Estratégias para o controle da

Mosca-dos-chifres

Na primavera/verão, com o aumento do calor e da umidade, a infestação de parasitos, como a mosca-dos-chifres, se intensifica nos rebanhos bovinos, causando expressivas perdas aos produtores

Erick Henrique

As picadas constantes e doloridas da mosca-dos-chifres para sugar o sangue do animal provocam irritação que afeta a saúde e o bem-estar do bovino, levando à diminuição de sua produção. O estresse faz com que a vaca leiteira deixe de se alimentar, passando muito tempo tentando se livrar desses parasitos. Juntamente com carrapatos e infecções por vermes, a mosca-dos-chifres está entre as principais parasitoses bovinas. Para orientar os produtores, especialistas indicam algumas estratégias de combate ao inseto.

“Os produtores de leite devem ficar atentos a todos os aspectos sanitários relacionados ao rebanho, durante todos os dias do ano. É um trabalho intensivo, que facilita a detecção e a resolução rápida dos problemas que surgem. Assim que infestações são detectadas, devem ser controladas”, diz a pesquisadora da Embrapa Pecuária Sudeste Márcia de Sena Oliveira, de São Carlos (SP). Ela ainda recomenda: “Sugiro que o combate não seja baseado apenas no uso de pesticidas, porque esses tratamentos não vão funcionar de modo efetivo por muito tempo e podem comprometer a qualidade sanitária do leite”.

De acordo com a especialista, em casos mais graves, o produtor deve ter em mente que é necessário verificar se a população de moscas presente no rebanho é suscetível ou resistente à base química (princípio ativo) disponível e escolher uma alternativa entre usar várias vezes a mesma base química ou alternar com outras bases. “Geralmente, os tratamentos químicos feitos de modo sistemático nos rebanhos alteram a suscetibilidade de todos os parasitas presentes nos animais, mesmo que sejam direcionados apenas para um deles, como é o caso do carrapato”, diz ela, sugerindo também métodos alternativos, que se mostram efetivos num conjunto de estratégias no controle do parasito, como armadilhas, substâncias inócuas ao meio ambiente, manejo biológico e integração lavoura-pecuária-floresta (ILPF).

Márcia de S. Oliveira: “Sugiro que o controle não seja baseado apenas no uso de pesticidas, porque esses tratamentos não vão funcionar de modo efetivo por muito tempo”

“Armadilhas simples, colocadas nas pastagens, podem reduzir em até 70% as infestações por moscas-dos-chifres nos animais.
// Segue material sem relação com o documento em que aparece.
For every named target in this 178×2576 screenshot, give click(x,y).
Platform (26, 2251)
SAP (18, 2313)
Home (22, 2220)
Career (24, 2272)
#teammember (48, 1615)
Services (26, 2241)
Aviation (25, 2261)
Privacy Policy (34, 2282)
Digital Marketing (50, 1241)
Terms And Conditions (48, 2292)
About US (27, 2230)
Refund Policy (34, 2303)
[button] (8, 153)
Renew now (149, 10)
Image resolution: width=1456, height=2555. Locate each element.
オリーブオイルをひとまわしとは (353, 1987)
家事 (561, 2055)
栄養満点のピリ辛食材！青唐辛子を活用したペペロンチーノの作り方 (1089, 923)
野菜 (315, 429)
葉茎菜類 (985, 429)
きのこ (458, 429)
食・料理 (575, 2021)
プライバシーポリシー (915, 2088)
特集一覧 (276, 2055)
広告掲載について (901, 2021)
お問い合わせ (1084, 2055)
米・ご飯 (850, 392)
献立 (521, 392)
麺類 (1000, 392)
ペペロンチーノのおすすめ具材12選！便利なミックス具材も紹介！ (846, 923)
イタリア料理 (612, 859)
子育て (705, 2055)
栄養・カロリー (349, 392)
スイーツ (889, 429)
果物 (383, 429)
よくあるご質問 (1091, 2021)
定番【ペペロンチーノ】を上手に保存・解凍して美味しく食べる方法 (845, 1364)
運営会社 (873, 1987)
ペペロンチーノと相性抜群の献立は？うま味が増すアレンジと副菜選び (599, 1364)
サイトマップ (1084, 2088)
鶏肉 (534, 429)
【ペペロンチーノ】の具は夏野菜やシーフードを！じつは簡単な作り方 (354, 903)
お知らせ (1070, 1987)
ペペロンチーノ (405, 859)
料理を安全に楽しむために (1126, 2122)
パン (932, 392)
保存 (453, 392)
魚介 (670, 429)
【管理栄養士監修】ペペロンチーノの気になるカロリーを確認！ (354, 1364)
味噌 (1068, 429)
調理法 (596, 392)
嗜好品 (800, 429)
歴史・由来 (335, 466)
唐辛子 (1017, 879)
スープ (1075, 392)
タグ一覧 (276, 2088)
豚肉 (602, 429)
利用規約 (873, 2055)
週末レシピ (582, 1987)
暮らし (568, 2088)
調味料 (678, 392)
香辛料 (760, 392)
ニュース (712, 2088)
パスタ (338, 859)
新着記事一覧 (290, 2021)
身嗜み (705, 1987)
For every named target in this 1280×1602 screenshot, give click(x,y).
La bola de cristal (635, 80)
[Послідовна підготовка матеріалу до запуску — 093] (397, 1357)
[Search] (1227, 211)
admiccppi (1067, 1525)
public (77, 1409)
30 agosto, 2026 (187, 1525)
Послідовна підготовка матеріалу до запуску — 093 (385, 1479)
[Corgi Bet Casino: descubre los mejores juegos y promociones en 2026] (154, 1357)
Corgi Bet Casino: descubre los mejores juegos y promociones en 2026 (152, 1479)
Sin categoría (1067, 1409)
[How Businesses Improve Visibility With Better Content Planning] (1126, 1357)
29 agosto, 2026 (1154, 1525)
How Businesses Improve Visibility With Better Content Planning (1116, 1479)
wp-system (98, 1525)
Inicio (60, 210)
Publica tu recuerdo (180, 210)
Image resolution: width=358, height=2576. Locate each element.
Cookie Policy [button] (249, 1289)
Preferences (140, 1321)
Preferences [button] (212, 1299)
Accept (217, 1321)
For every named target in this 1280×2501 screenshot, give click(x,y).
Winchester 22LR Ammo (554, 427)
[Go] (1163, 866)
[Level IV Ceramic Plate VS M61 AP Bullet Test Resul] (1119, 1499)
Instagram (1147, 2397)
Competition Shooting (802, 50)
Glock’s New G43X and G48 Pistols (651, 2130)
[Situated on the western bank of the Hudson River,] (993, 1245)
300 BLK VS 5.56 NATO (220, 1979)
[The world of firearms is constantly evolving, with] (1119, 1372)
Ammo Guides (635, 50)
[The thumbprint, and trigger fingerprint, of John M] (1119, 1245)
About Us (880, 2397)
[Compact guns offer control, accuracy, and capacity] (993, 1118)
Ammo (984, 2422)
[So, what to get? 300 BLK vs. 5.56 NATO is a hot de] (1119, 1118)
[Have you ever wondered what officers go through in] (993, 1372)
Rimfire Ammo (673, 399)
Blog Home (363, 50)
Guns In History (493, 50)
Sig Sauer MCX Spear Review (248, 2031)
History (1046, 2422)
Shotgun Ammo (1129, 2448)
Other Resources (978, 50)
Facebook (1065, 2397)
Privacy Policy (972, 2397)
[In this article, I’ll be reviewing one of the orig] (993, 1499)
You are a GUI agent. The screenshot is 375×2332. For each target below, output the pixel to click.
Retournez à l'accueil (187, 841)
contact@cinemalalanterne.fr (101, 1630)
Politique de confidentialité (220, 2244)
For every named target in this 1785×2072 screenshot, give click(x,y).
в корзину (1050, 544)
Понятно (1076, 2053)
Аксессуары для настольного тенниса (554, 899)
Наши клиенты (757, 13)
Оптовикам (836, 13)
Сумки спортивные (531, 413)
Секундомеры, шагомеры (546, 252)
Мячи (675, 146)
Outra alternativa é usar o sistema ILPF, que apresenta muitos benefícios quando comparado ao sistema convencional de pastagens (a pleno sol)”, assinala Márcia. Ela cita estudo realizado na Embrapa Pecuária Sudeste que indicou que a infestação por moscas-dos-chifres em sistemas silvipastoris é 38% menor quando comparada às criações em pastagens convencionais.

Evitar o uso descontrolado de inseticidas – Nomeada cientificamente como Haematobia irritans, a mosca-dos-chifres apresenta muitas particularidades que são primariamente responsáveis pelo rápido desenvolvimento de resistência aos pesticidas. “Existem os problemas do contato constante com as bases químicas usadas para o controle do carrapato e outras moscas. Associado a isso, há o problema relacionado ao uso de pesticidas de contato, de longa ação, e o uso de brincos impregnados, que fazem com que as moscas tenham um contato prolongado com baixas doses, o que leva invariavelmente à sobrevivência de muitos indivíduos nas populações”, explica a pesquisadora da Embrapa Pecuária Sudeste.

Ela destaca ainda que essas moscas sobreviventes transferem a característica de resistência para a sua progênie por meio de mutações genéticas específicas, que dependem do mecanismo de ação de cada inseticida. Além disso, cada mosca-dos-chifres é capaz de produzir cerca de 300 ovos durante sua vida e podem ocorrer mais de 20 gerações/ano em regiões propícias a seu desenvolvimento, o que acelera em muito o estabelecimento da resistência.

USO SEM CRITÉRIOS DE PRODUTOS QUÍMICOS NO COMBATE A ESSES PARASITOS LEVA À RESISTÊNCIA A DIVERSOS PRINCÍPIOS ATIVOS, PREJUDICANDO A EFICIÊNCIA DO CONTROLE DA PRAGA

Alguns mecanismos de resistência aos pesticidas têm sido descritos em artrópodes (animais invertebrados como insetos, dentre eles besouros, carrapatos, aranhas, ácaros, e outros), como a redução da penetração de moléculas pesticidas na cutícula do parasita e a insensibilização de receptores no sistema nervoso. “Esse último mecanismo é muito importante, tendo em vista que a grande maioria dos pesticidas atua em receptores específicos do sistema nervoso dos parasitas. Algumas mutações associadas à resistência a pesticidas já foram identificadas e são usadas como marcadores moleculares em populações de moscas, carrapatos e outros artrópodes”, explica Márcia.

Segundo a pesquisadora, a resistência a pesticidas se origina por causa da complexidade dos mecanismos de resistência, principalmente tendo em vista a grande quantidade de parasitas que é preciso combater sistematicamente nos rebanhos brasileiros. “É necessário o produtor considerar outro aspecto importante quando for usar um pesticida: ter critérios para o uso racional desses produtos.”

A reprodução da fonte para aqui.